Hello-I'm new here & posting this for my son. He has a '91 GMC 1500 extended cab (automatic). What size, type, and brand of plow should he get for his 300' gravel driveway? Right now he's dealing w/a car dealership that sounds like it's "gerry rigging" something...to the tune of $3000.


----------



## Adams plowing (Oct 8, 2003)

for 3K they better be putting on a brand new plow otherwise hes getting screwed bigtime... i'd probaly put a 7.5' plow on that and i would go with Boss, fisher, western, or snowway... being that hes doing mainly gravel driveway it might be wise of him to invest in a urithane edge for the plow although the drive can be done with a regular steel edge the u-edge will keep him from peeling up as much gravel if he decides to not go with the u-edge he will need to make sure his plow shoes are adjusted right or with the steel he'll plow up the gravel...


----------



## tvpierce (Aug 7, 2003)

Tell him to check the Press Herald (online or print) or Uncle Henry's (online or print). There are several plows in there now that would fit his truck -- and for a lot less money.
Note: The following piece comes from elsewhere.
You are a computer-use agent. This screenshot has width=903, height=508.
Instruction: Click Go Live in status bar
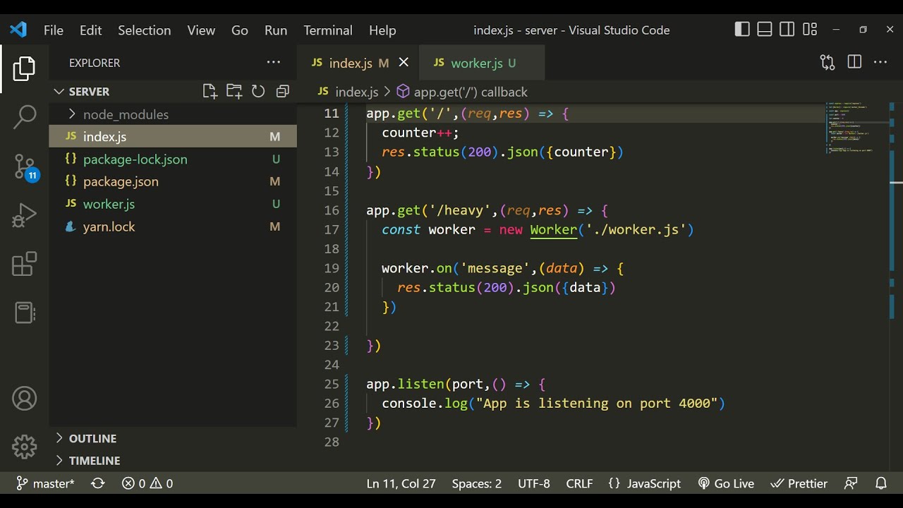[x=726, y=483]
I would also recommend a 7 1/2' plow. Specifically, I would recommend a Fisher. They're plentiful around here (in Maine), and there are lots of very good dealers, repair shops for Fishers.

Jeff Pierce


----------



## Mick (May 19, 2001)

Look into a Fisher Homesteader if he's only doing his own driveway. But go with a reputable dealer. Contact me privately if you want for recommendations or other assistance.


----------